Zum See prägt ein bauplastisch expressiver Körper die Ansicht aus dem Nahebereich des Uferweges, ebenso die Wahrnehmung aus dem Fernblick. Diese Qualität wird einerseits durch eine balken- oder hebelähnlichen Auskragung des Volumens erreicht, eine strukturell komplexe Gliederung der Fassadenelemente, der bewussten Durchlässigkeit der Erdgeschosszone und einer ebenso durch eine Zäsur vom Altbau getrennten abgerückten Begrenzung und klaren Abgrenzung des westseitig geschlossenen Baukörpers. Diese Qualitäten sind für die überzeugende Ausformung wesentlich und sind ungeachtet der noch zu präzisierenden Art der Anbindung unbedingt aufrechtzuerhalten.

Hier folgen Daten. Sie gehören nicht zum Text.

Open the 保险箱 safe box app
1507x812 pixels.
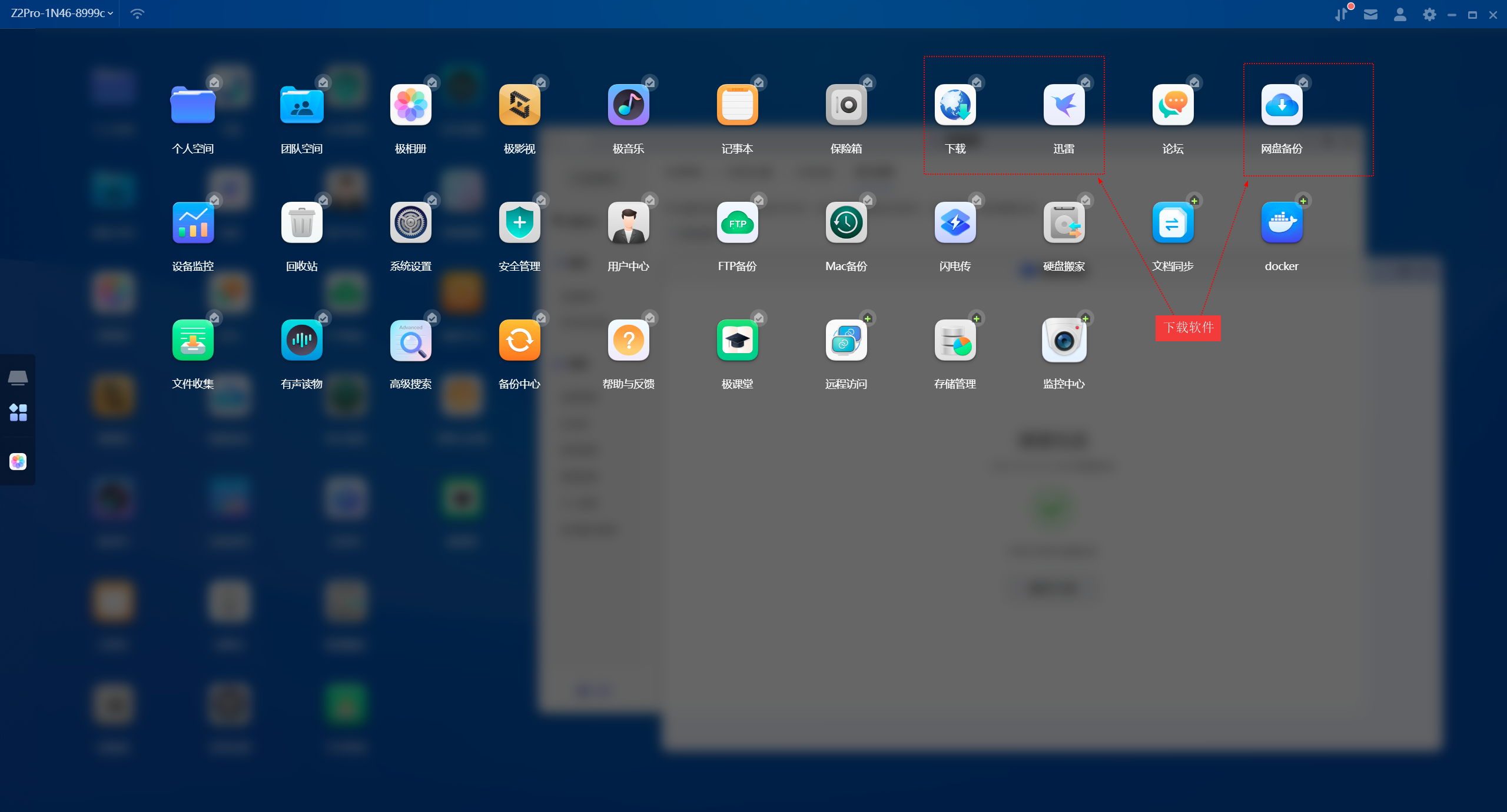pyautogui.click(x=846, y=105)
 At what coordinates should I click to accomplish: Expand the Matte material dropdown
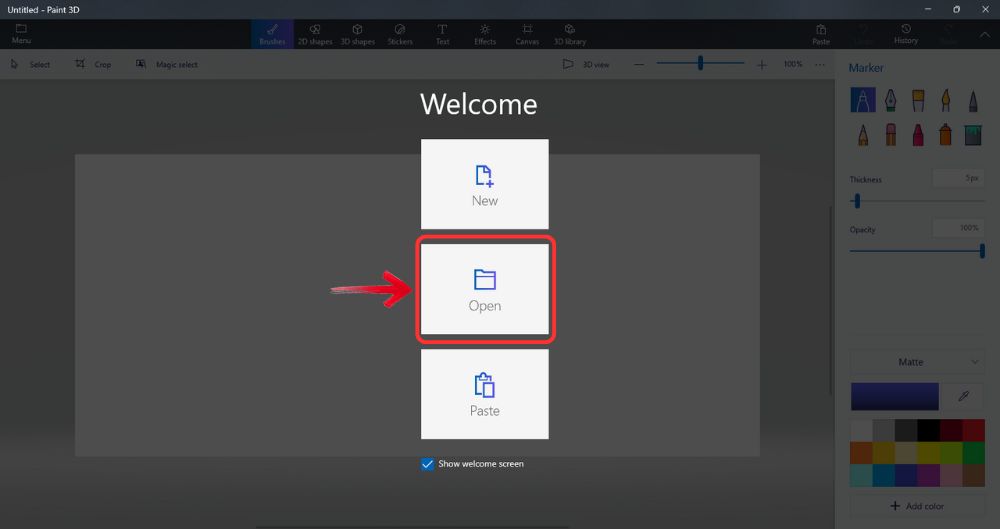pyautogui.click(x=918, y=362)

Der zweite Zubau zu den Werkstättengebäuden ist als erdgeschoßig angelegter flacher "Pavillon" ausgebildet. Die Struktur erlaubt die einzelnen Funktionsbereiche additiv aneinander - und somit auch austauschbar und zuordenbar - zu reihen. In der Ausrichtung Land - See ist somit für alle Bereiche ein entsprechend reizvoller Außenraumbezug gegeben. Der flache Baukörper tritt gegenüber dem Umfeld unprätentiös auf. Wesentliche Blickachsen bleiben somit über die Dachebene hinweg bestehen. Das Dach selbst ist als Erweiterung des Außenraumes zu sehen und ist über die Atrien und die Freitreppe atmosphärisch mit diesem verbunden. Der Stellenwert einer solchen von zahlreichen Talblicken und dem Obergeschoß des Altbaus einsichtigen Fläche als "fünfte Fassade" wird als Mehrwert gesehen.
Kontroversiell wird die nicht gegebene geschützte Überquerung der Zwischenräume zwischen den Bestands- und Neubauobjekten diskutiert. Eine derartige Verbindung ist möglich, soferne die originären Qualitäten der prägenden Entwurfselemente nicht außer Kraft gesetzt werden und kann als Ergänzung des Entwurfes betrachtet werden. Gerade die plastische Auflösung und Formbarkeit der Elemente gibt dem Projekt ein hohes Potential an Flexibilität. In der präzisen Umsetzung der noch abzustimmenden Nutzungen ist darüber hinaus noch eine Schärfung der Aussagekraft zu erwarten.